REQUIREMENT:
Below are entries; output exactly the lines from the one with "PAPUA (1035, 2113)" to the one with "Bali (930, 1905)", both included, and nothing else.

Items from a data source:
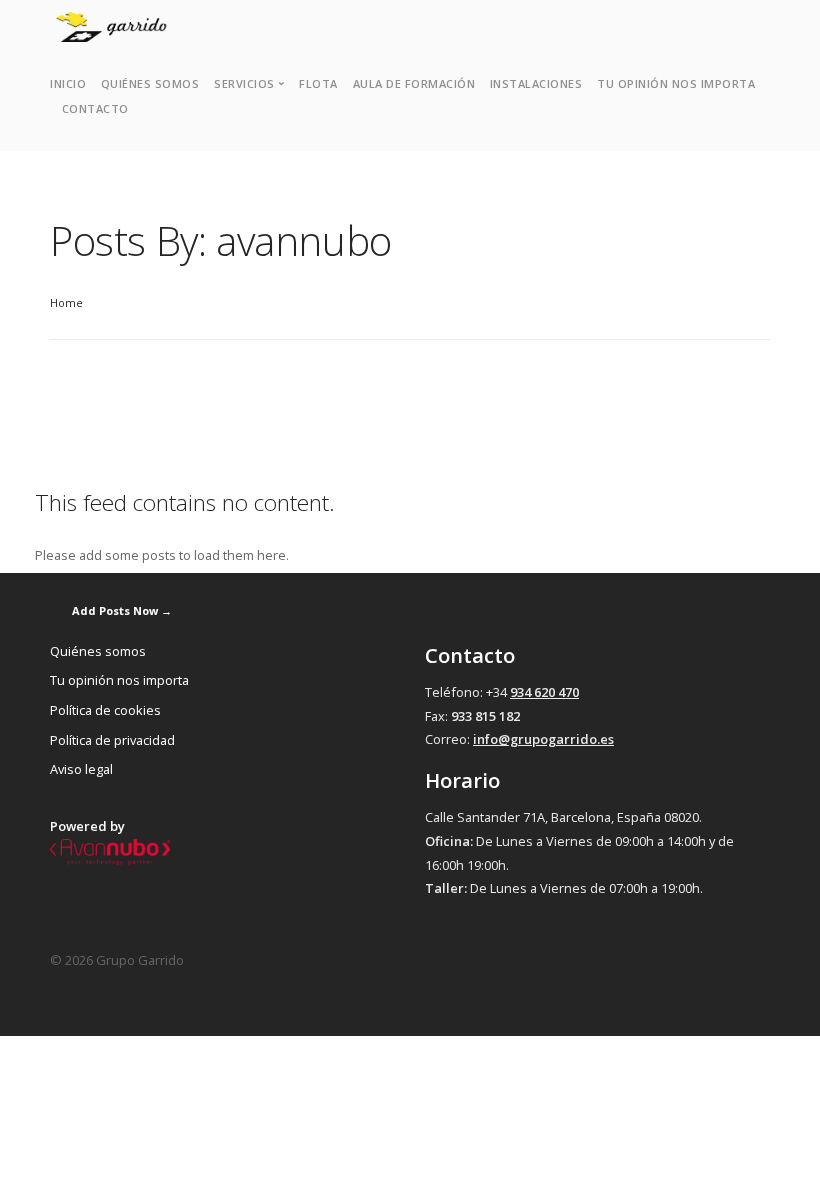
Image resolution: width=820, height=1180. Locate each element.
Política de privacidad (112, 740)
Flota (318, 83)
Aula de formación (414, 83)
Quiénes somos (150, 83)
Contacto (95, 108)
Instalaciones (536, 83)
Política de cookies (105, 710)
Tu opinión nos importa (676, 83)
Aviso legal (81, 769)
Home (66, 302)
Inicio (68, 83)
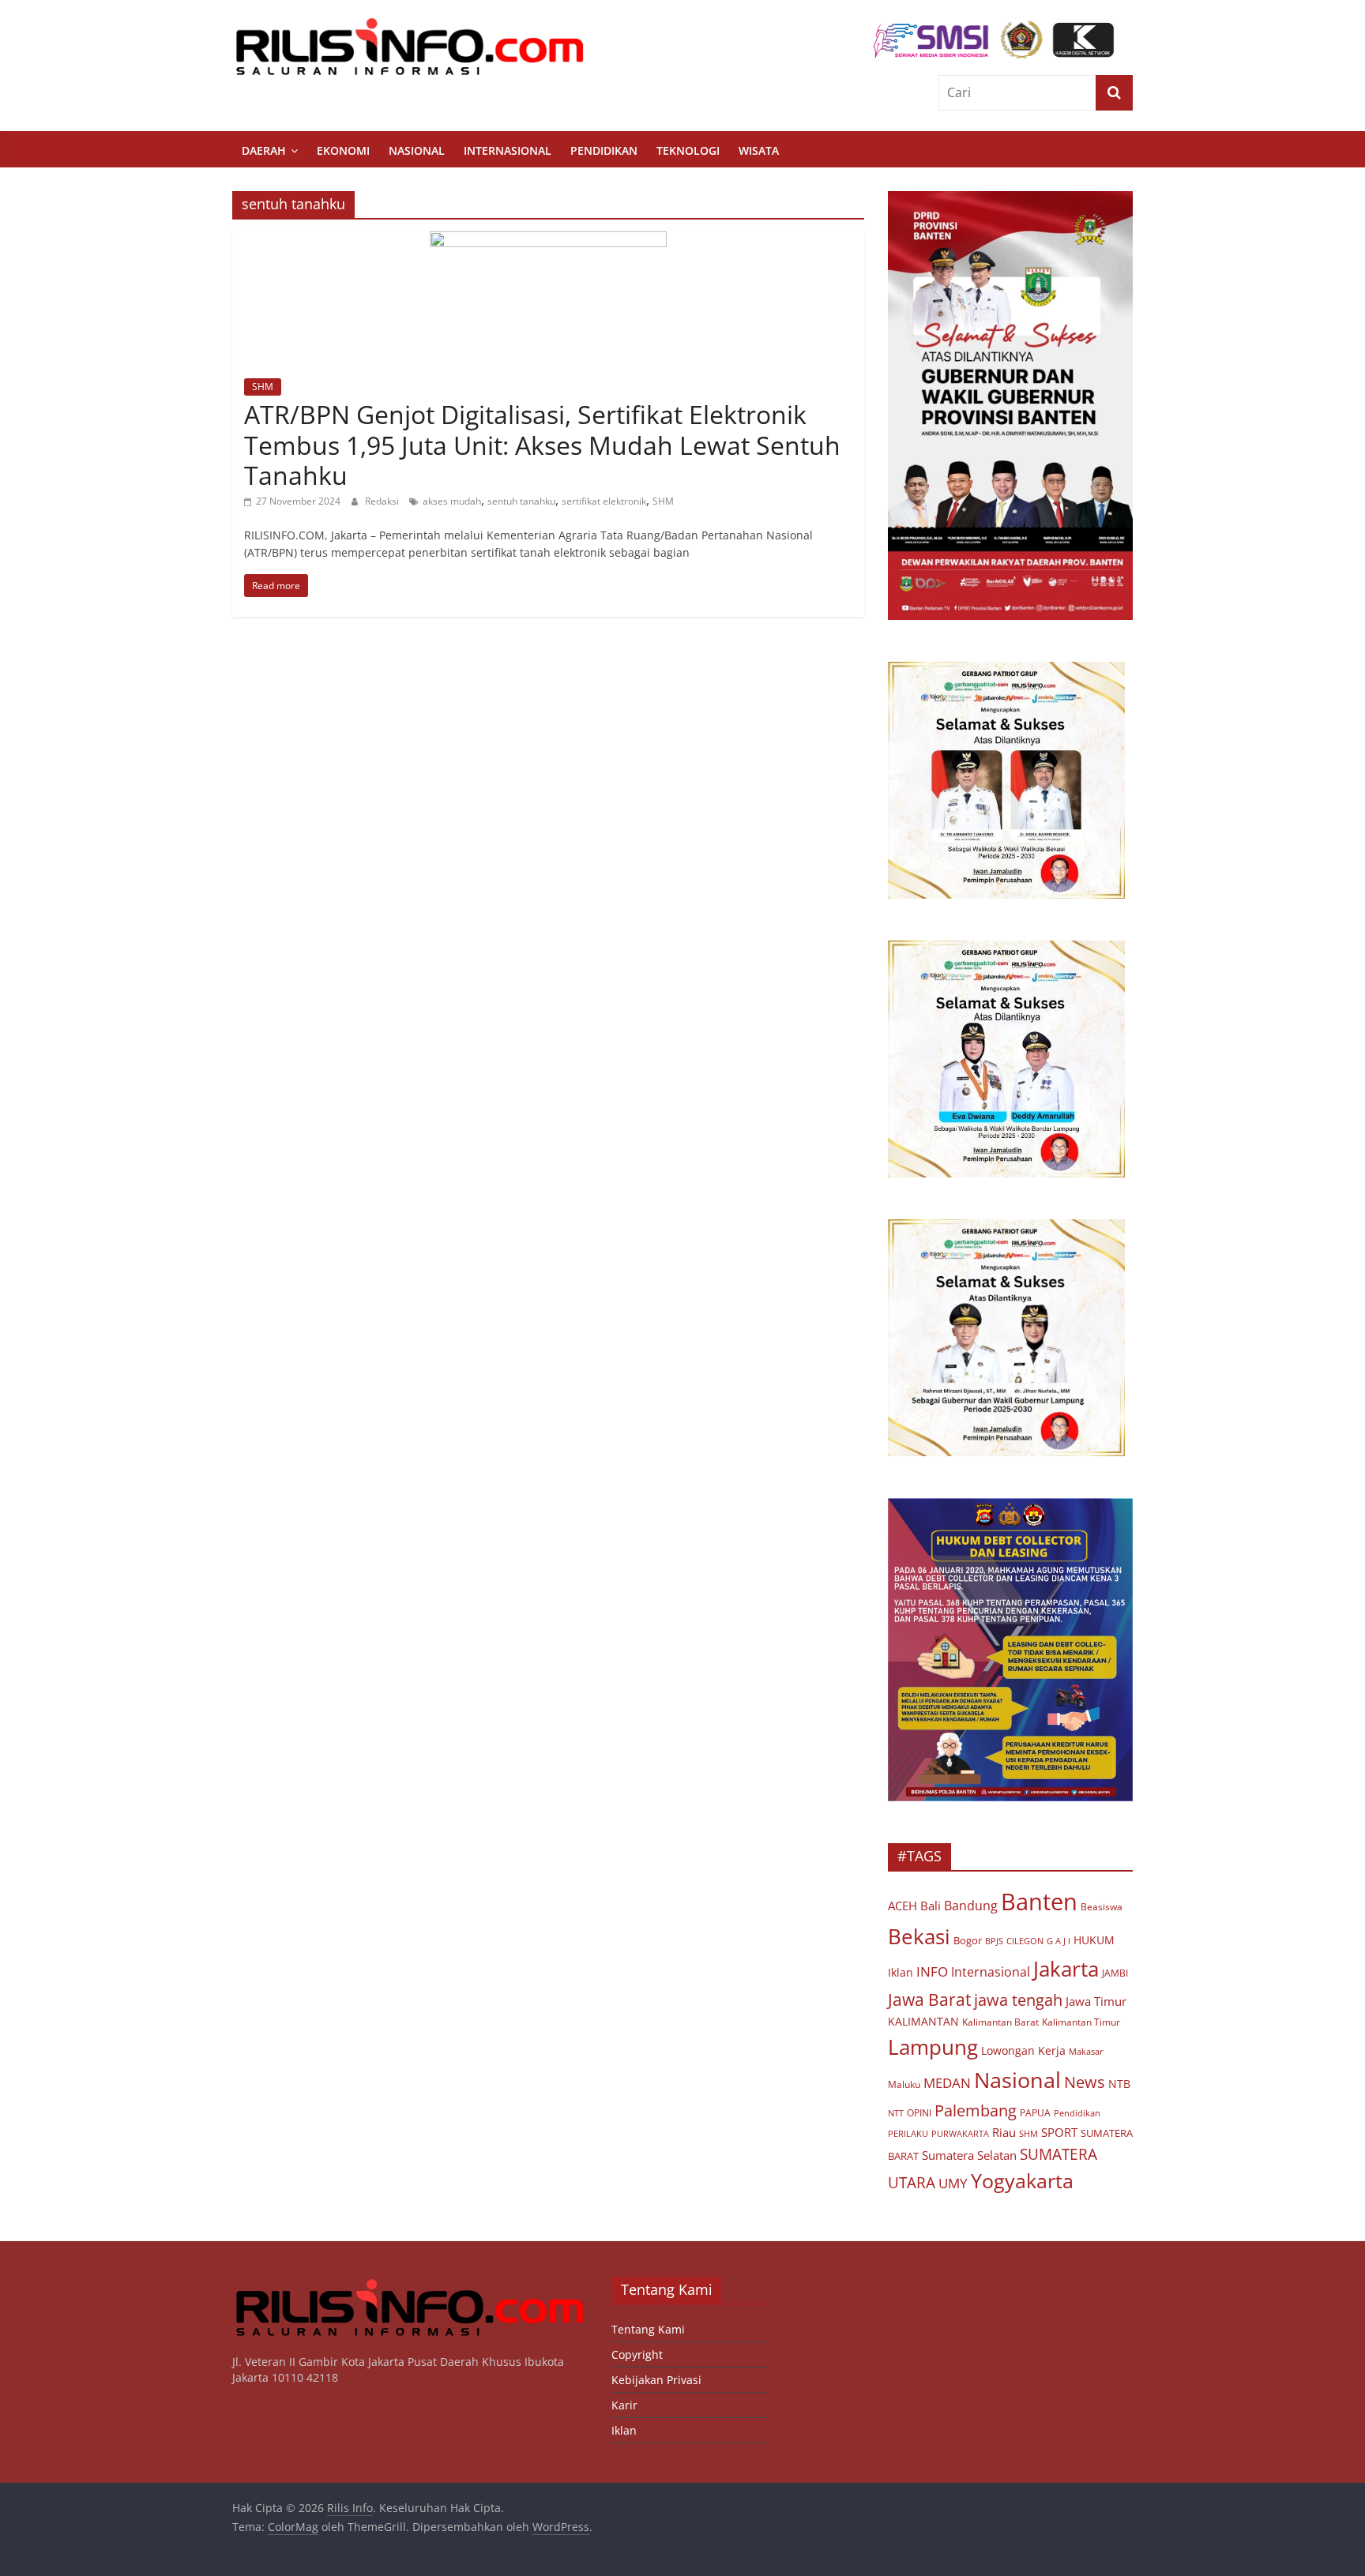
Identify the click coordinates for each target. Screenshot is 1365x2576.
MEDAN (947, 2083)
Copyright (637, 2354)
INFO (932, 1971)
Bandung (971, 1905)
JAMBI (1115, 1973)
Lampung (933, 2047)
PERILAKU (908, 2133)
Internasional (507, 150)
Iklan (900, 1972)
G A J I (1058, 1941)
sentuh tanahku (521, 501)
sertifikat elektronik (604, 501)
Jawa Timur (1096, 2001)
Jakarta (1066, 1969)
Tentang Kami (648, 2329)
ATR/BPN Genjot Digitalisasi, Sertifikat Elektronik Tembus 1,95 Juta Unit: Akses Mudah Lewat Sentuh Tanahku (542, 444)
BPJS (994, 1941)
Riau (1004, 2132)
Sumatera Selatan (969, 2155)
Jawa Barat (929, 1999)
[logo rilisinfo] (410, 2284)
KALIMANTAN (923, 2021)
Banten (1039, 1901)
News (1084, 2082)
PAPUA (1035, 2113)
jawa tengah (1018, 2000)
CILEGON (1024, 1941)
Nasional (417, 150)
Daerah (264, 150)
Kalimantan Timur (1081, 2022)
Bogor (967, 1940)
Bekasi (919, 1936)
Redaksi (383, 501)
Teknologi (688, 150)
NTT (896, 2113)
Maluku (904, 2084)
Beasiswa (1101, 1906)
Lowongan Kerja (1023, 2051)
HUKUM (1094, 1939)
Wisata (759, 150)
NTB (1119, 2083)
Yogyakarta (1022, 2180)
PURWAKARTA (960, 2133)
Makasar (1086, 2051)
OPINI (919, 2112)
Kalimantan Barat (1000, 2022)
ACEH (902, 1906)
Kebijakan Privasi (656, 2379)
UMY (953, 2183)
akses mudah (452, 501)
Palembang (975, 2110)
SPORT (1059, 2132)
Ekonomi (343, 150)
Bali (930, 1905)
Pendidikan (603, 150)
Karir (624, 2405)
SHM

EXERCISE SOLUTION:
PAPUA (1035, 2113)
jawa tengah (1018, 2000)
CILEGON (1024, 1941)
Nasional (417, 150)
Daerah (264, 150)
Kalimantan Timur (1081, 2022)
Bogor (967, 1940)
Bekasi (919, 1936)
Redaksi (383, 501)
Teknologi (688, 150)
NTT (896, 2113)
Maluku (904, 2084)
Beasiswa (1101, 1906)
Lowongan Kerja (1023, 2051)
HUKUM (1094, 1939)
Wisata (759, 150)
NTB (1119, 2083)
Yogyakarta (1022, 2180)
PURWAKARTA (960, 2133)
Makasar (1086, 2051)
OPINI (919, 2112)
Kalimantan Barat (1000, 2022)
ACEH (902, 1906)
Kebijakan Privasi (656, 2379)
UMY (953, 2183)
akses mudah (452, 501)
Palembang (975, 2110)
SPORT (1059, 2132)
Ekonomi (343, 150)
Bali (930, 1905)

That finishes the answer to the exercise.